Friday, March 20, 2009

The Claw Hammer Deer

I had to leave early for work this morning and when I left the house it was still dark. While driving to the MARTA station, I rode with the window down, breathed in the cool morning air and watched the sun come up over the city. It was one of those glorious Spring mornings where everything just felt fresh and clean, even if it was Atlanta. For some reason, no matter how old I get, mornings like that remind me of my grandfather. Maybe it's just fact that Easter is around the corner, but it brings back memories of standing beside him at Sunrise Services atop Whitaker Cemetery, looking out over the Mills River Valley while Pastor Sitton read the story of Christ’s resurrection from the Gospels.

My Grandfather, or Paw as we grand kids called him, was a lot of things. A loving husband and father. A deacon in the Mills River Baptist Church and a believer in Jesus Christ. A fire chaplain and a farmer. But above all things I remember my grandfather as an outdoorsman. Of course by time I came along, he was long past his prime as a woodsman and hunter. Arthritis and thirty years of working at Cranston had taken it’s toll on his old worn out knees and by the time I was ready to hunt the steep slopes and narrow mountain ridges of our mountains, Paw simply wasn’t what he used to be.

But he always had a good story. Great stories. Stories about the old days, when he ran traps lines, cut timber and guided deer hunts at The Big Creek Wilderness Camp. Stories when he was a young man and chased whitetails all over God’s country.

One of the more infamous of his stories involves a claw hammer and one unfortunate whitetail doe.

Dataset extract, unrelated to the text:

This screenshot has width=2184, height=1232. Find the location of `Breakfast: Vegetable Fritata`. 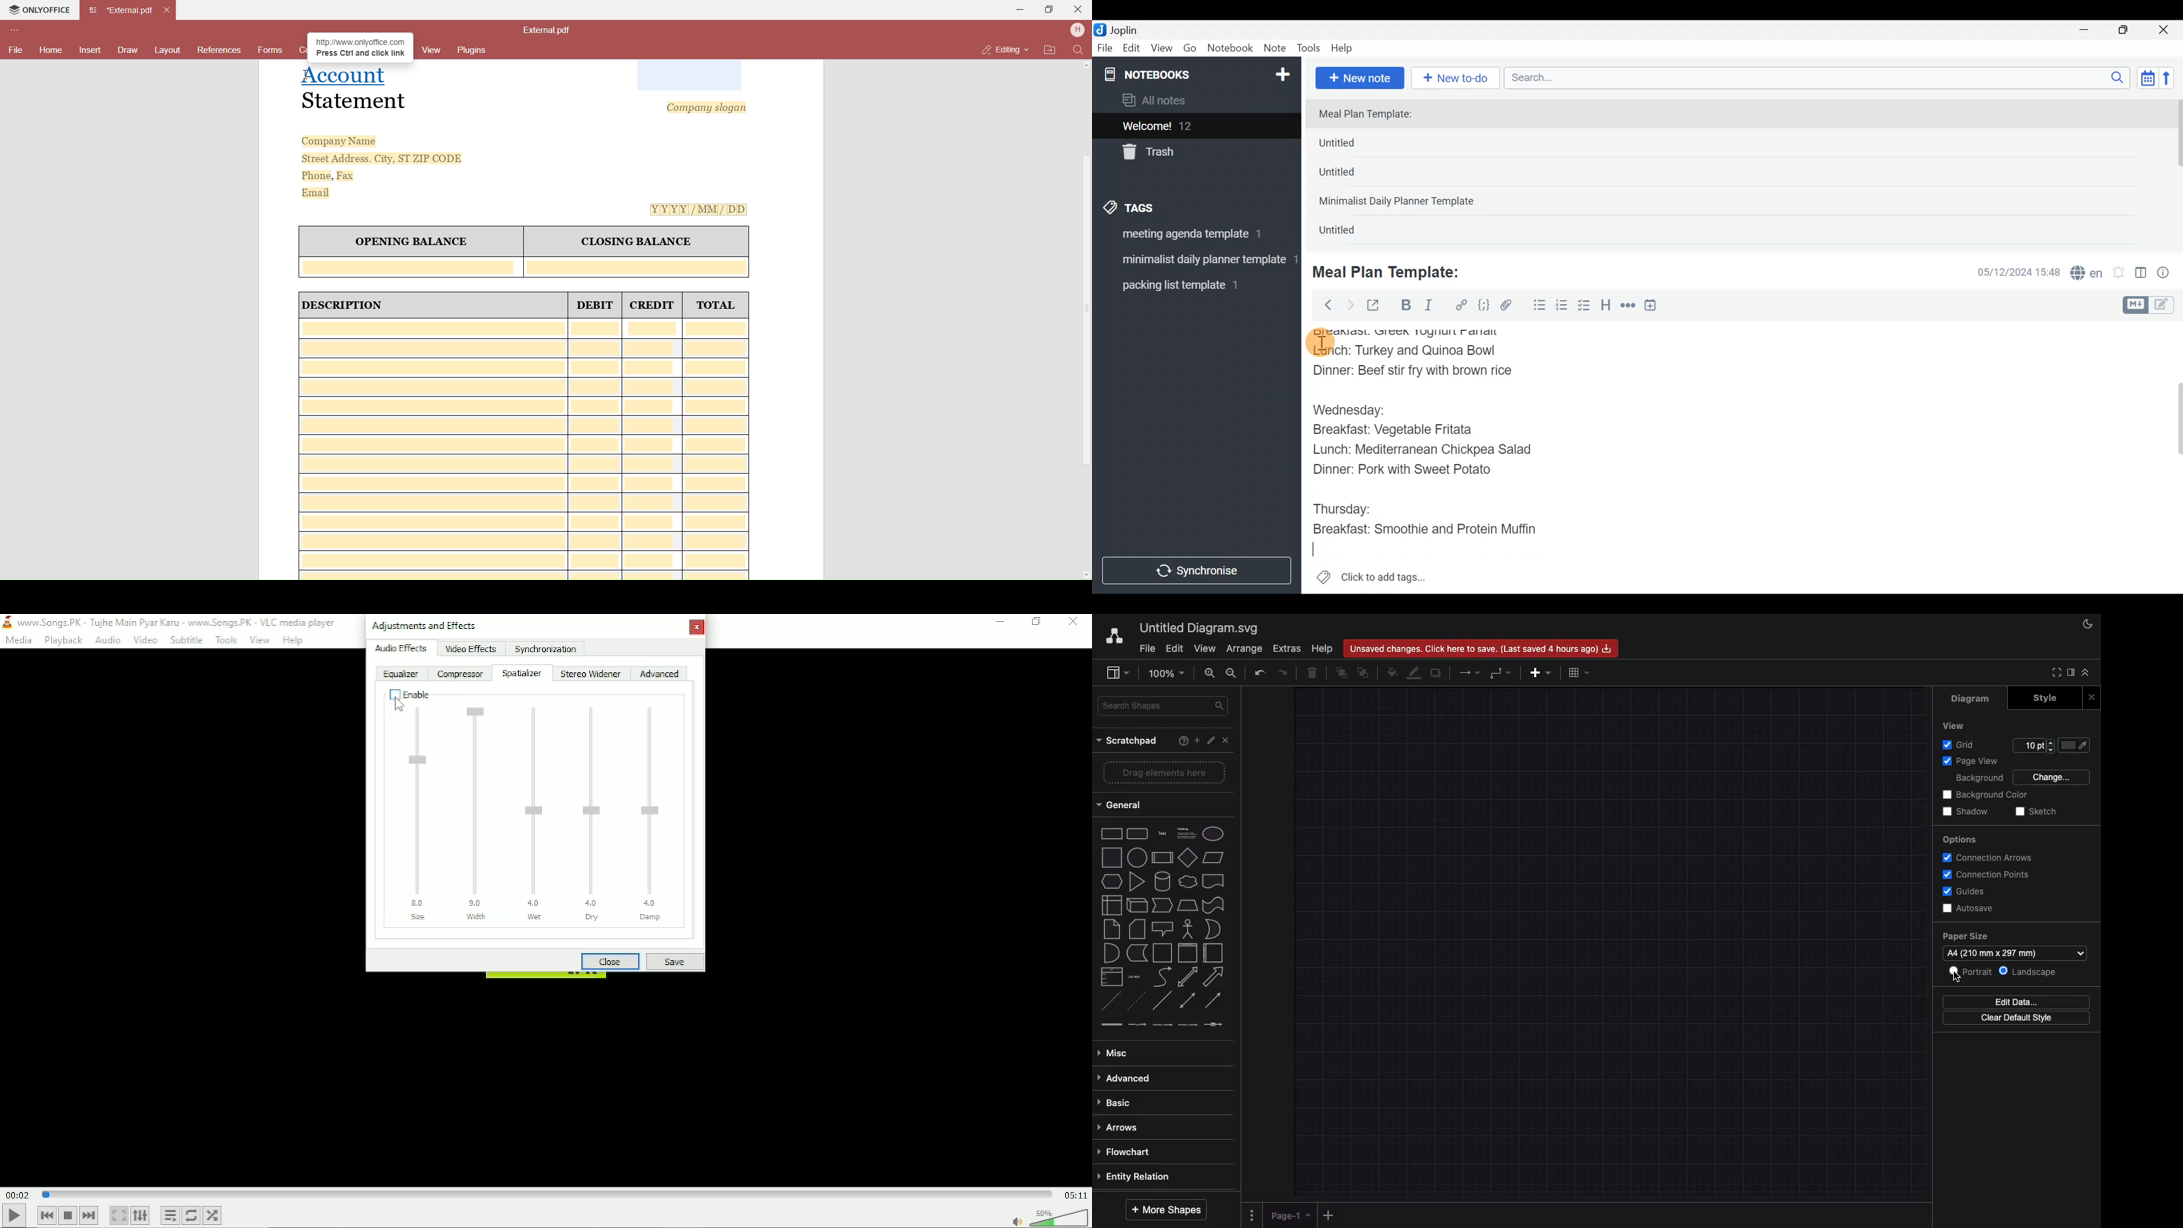

Breakfast: Vegetable Fritata is located at coordinates (1405, 432).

As the story goes, one day Paw was out checking his trap line up on the North Mills River. It was during the early 1960’s, and what money Paw brought in from mink, coon and muskrat hides was an important supplement to the family income. Paw was just above the confluence of the North and South Mills River, checking one of the muskrat traps, when he heard a loud commotion coming from up river. It was the sound of a pack of dogs barking and moving fast in his direction. From the way the dogs where carrying on, Paw knew they had to be running a deer. So he slipped quietly out of the river and concealed himself in the bushes just along the waters edge. The barking grew louder and louder until eventually Paw could hear the splashing of water as well. The dogs were pushing the deer right down the middle of the river. Paw began to hear the splashing of a single, large animal coming straight towards him. Suddenly a large doe came bounding down the river running for her life from the pursuing pack of hounds. The doe leaped right in front of the spot where Paw was hidden. When she caught sight of Paw, hiding in the bushes, she froze out of sheer shock. Obviously, she wasn’t expecting to see a man standing on the side of the river, just inches from her face.

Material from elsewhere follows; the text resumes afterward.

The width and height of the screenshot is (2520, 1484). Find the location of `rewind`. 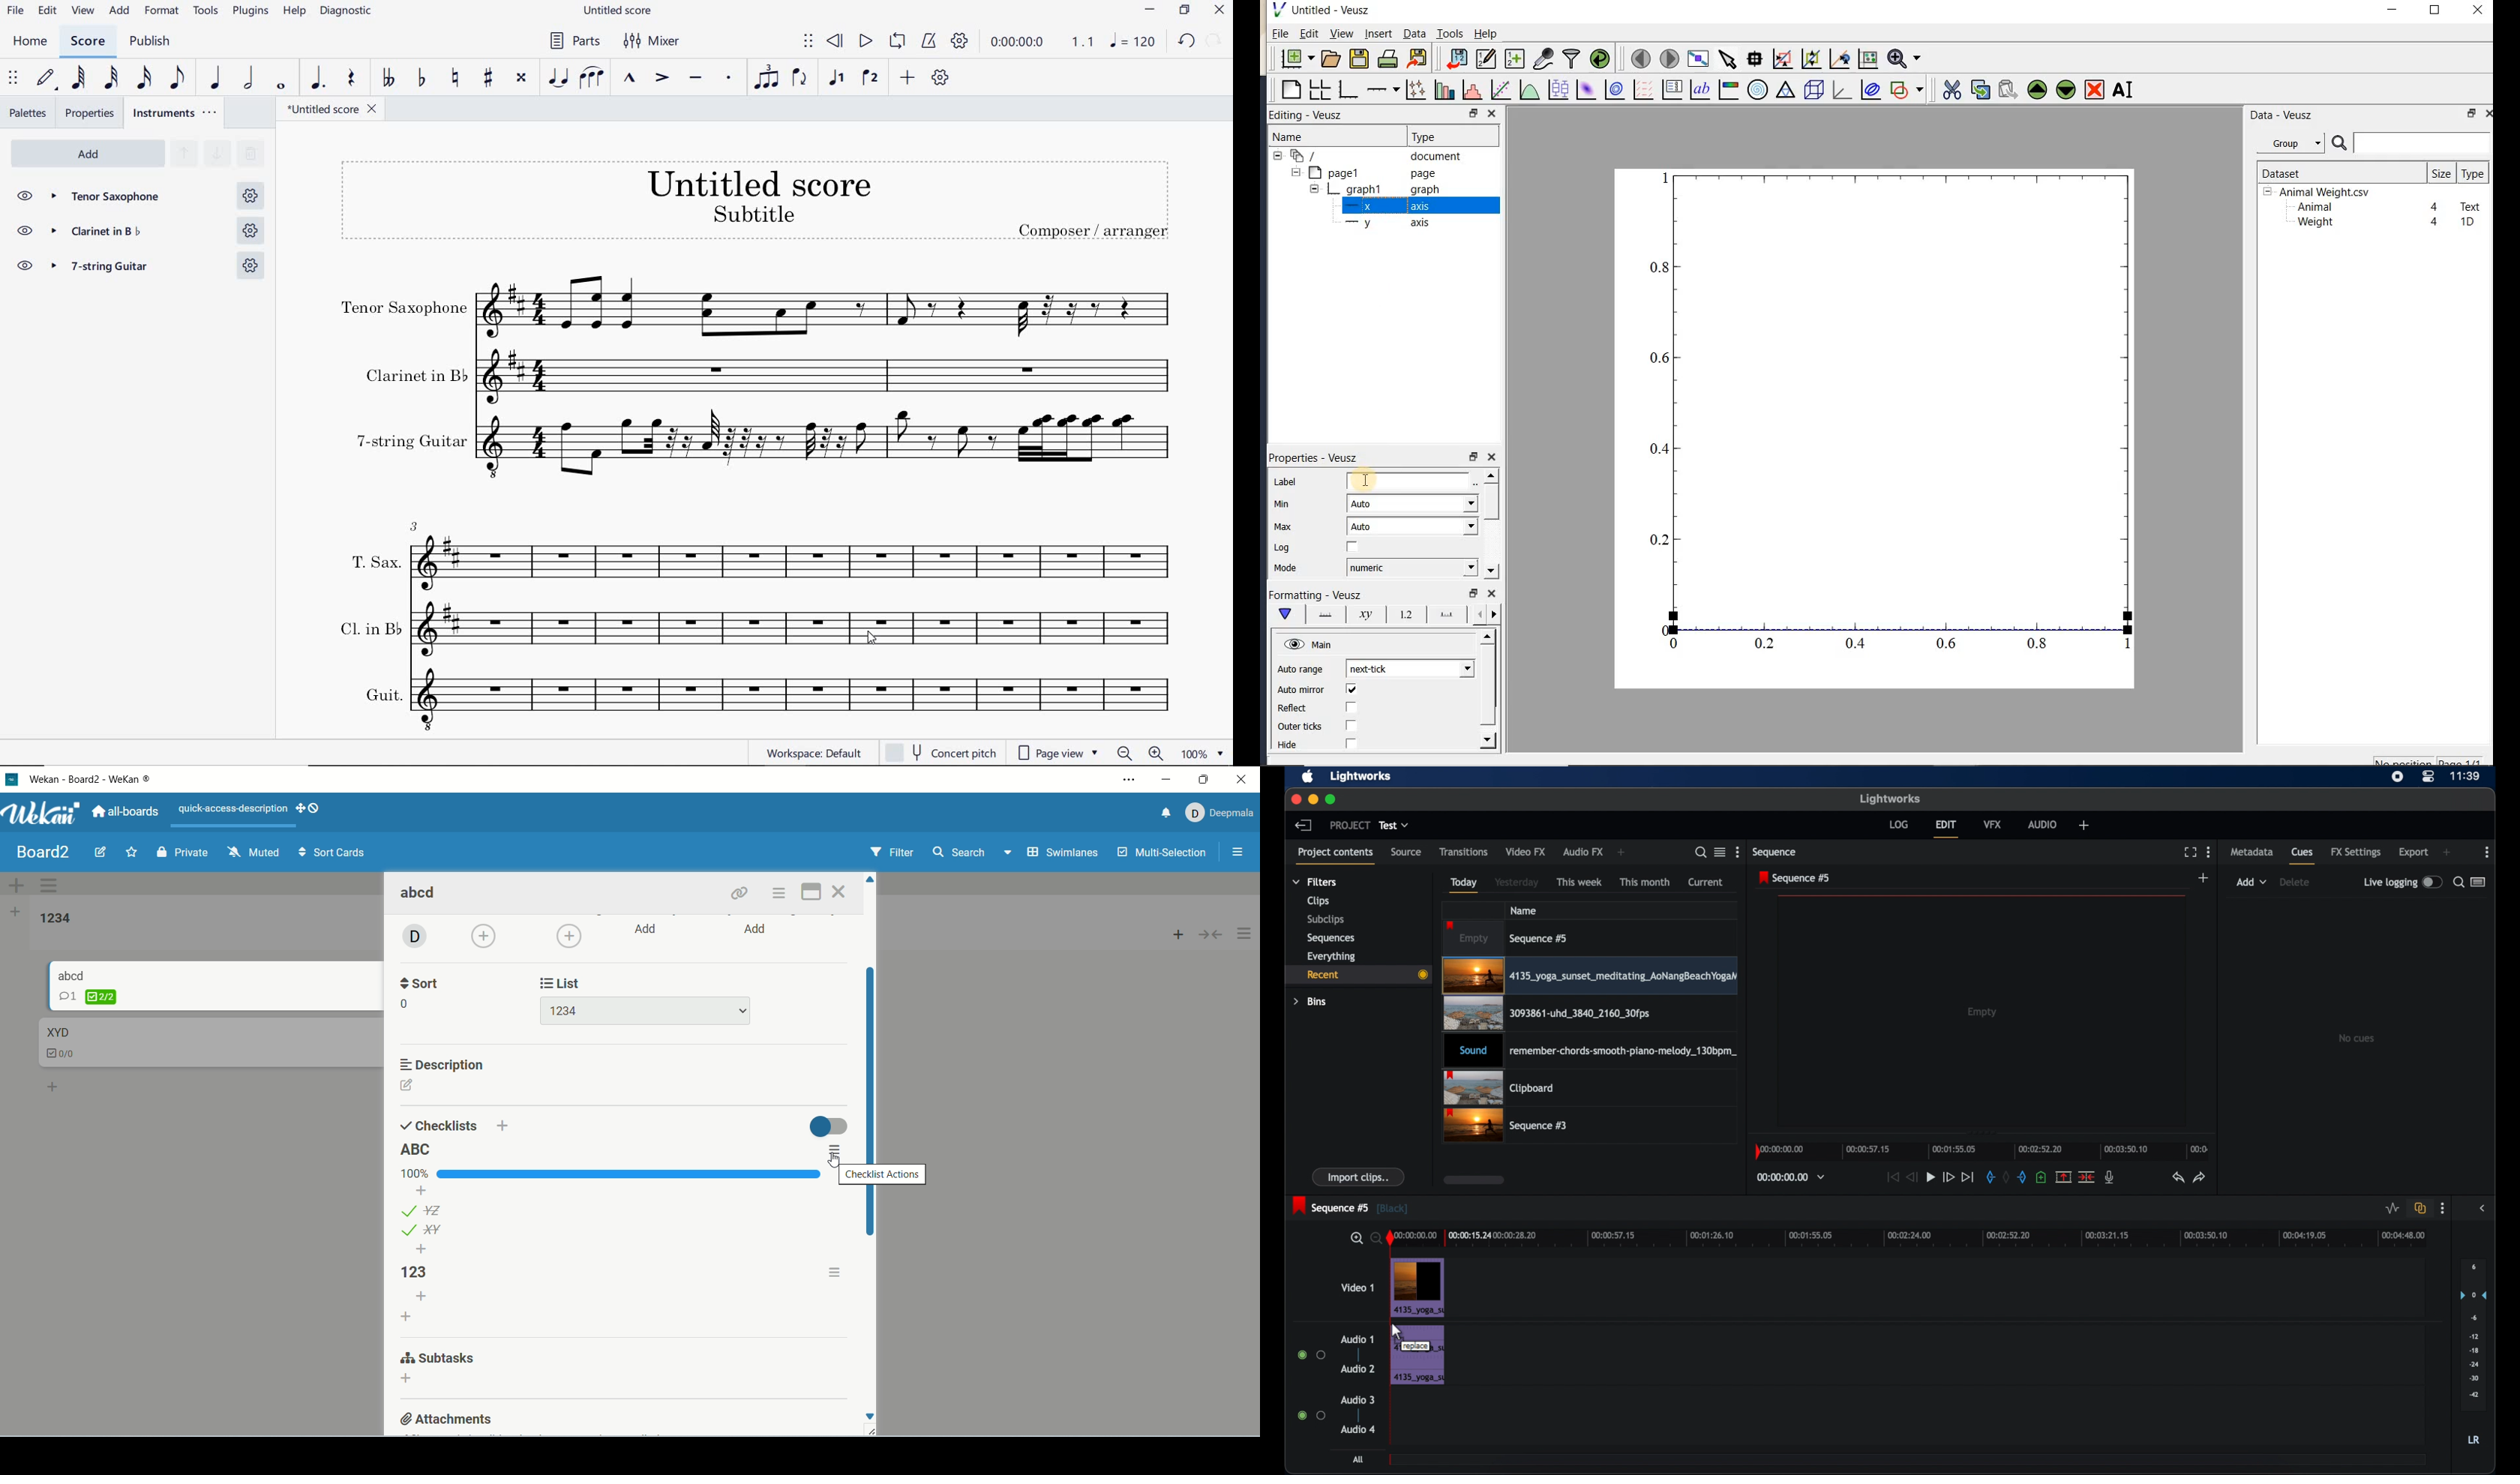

Now of course Paw never said this, but I imagine that old doe probably looked up at my grandfather with eyes full of panic, as if to say, “Help me, dear sir. These dogs are after me and I’m so tired” And I’m sure, other individuals at that moment would have valiantly leaped into the river in front of the pursuing dogs and attempted to save the poor frightened deer.

But not Paw.

As the deer stood up to it's knees in the water, trembling in terror, Paw reached into the back of his hunting coat, pulled out a small metal claw hammer that he used to repair broken traps, and brought it crashing down right between the old does eyes-killing her deader than a door nail.

He then pulled her lifeless body up the river bank and loaded her into the back of his waiting pick-up, much to the chagrin of the barking dogs.

Now before any of you PETA or Humane Society nut-jobs out there get your panties in a wad and start thinking that my grandfather was some heartless killer, you need to consider that that particular deer meant food for his family. Back then, times were hard, and you got food where ever you could get it. Even if it meant knocking a whitetail on the head with a hammer like a Wack-A-Mole at the State Fair.

That’s one of the most important things my grandfather ever taught me-Killing an animal just for the sheer fun of it, is a sin. You always eat what you kill. (With the except of groundhogs of course)

I have no doubt, that my grandmother whipped up some of her usual culinary magic and prepared that doe into one heck of a feast for the Bryson clan. As of this writing, I’ve killed deer with rifles, shotguns, bows and arrows. I’ve even killed a few with a pocket knife. But I have yet to knock one down with a claw hammer. Paw’s still got one on me in that category.